Built in 1904 to straddle the US-Canada line, the Haskell Free Library and Opera House in Derby Line, Vermont, was designed so neighbors on both sides of the border could share books and performances. A thick strip of black tape on the library floor has marked the international boundary for more than a century; visitors once stepped over it freely. That routine ended in October 2025, when the Trump administration tightened access for people entering from Canada and the original main entrance on the Vermont side stopped serving Canadian visitors.

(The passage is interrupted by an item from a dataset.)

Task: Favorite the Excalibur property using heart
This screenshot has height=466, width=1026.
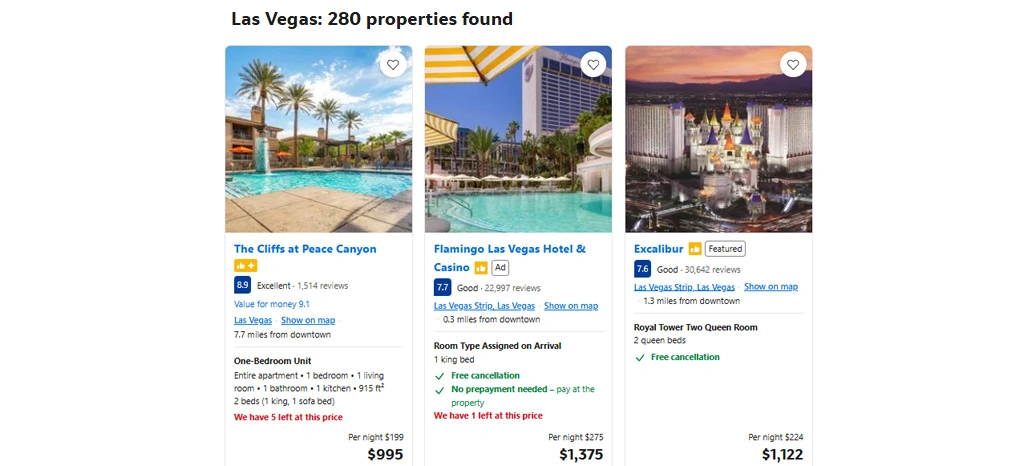Action: (793, 65)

The community's response, reported by BBC News, was to add a door rather than wait. In June 2026, the library opened a new entrance on the Canadian side, carved from a former emergency exit on the Stanstead, Quebec, facade. It is not a replacement. The old shared door, the one the building was designed around, is closed to most Canadians. The new entrance is a workaround, paid for in part by local fundraising, that keeps a version of the original idea alive on one side of the line.
The Haskell was a deliberate act of binational design. Its library collection and opera house stage sit in Stanstead, Quebec, while the original main entrance and most of the theater's seats sit across the line in Vermont. A private board of four American and three Canadian directors runs the institution, and membership has long been free for residents within roughly 30 miles of the border. The building carries a stack of heritage designations: US National Register of Historic Places since 1976, a Canadian National Historic Site since 1985, and a Quebec classified heritage immovable since 1977. Each reflects how unusual the founding intent was: a public space engineered to make a then-porous border feel smaller.
The October 2025 closure did not come out of nowhere. Travel restrictions introduced after the 2017 Trump-era travel ban had already curbed cross-border family reunions at the library, and what happened last fall tightened the squeeze further. With the original entrance on the Vermont side now the only legal point of entry into the United States for the building's visitors, Canadian patrons effectively lost their door. The library's adaptive move, turning a code-required exit into a working public entrance, is the kind of response the founding logic seems to anticipate, even if no one in 1904 imagined a future in which the border on the library floor would carry legal weight.
What the new entrance changes, and what it does not, is the practical story. Canadians now have a way into the library without first crossing into the United States. The shared act of stepping over the tape and walking back is not restored, and the community-funded project is a costly one. The institution built to make a border feel smaller has had to add infrastructure to keep one half of its mission functioning.
The Haskell is one of the rare civic buildings whose architecture is the argument. The tape on the floor, the theater seats pointing into a foreign country, the front door on one side and the books on the other: every piece of the design treats the line as something to step over, not stop at. The June 2026 entrance is the library's first new public opening since it was built, a physical acknowledgment that, when policy outruns architecture, the people who run a 121-year-old institution still have the tools to add a way in.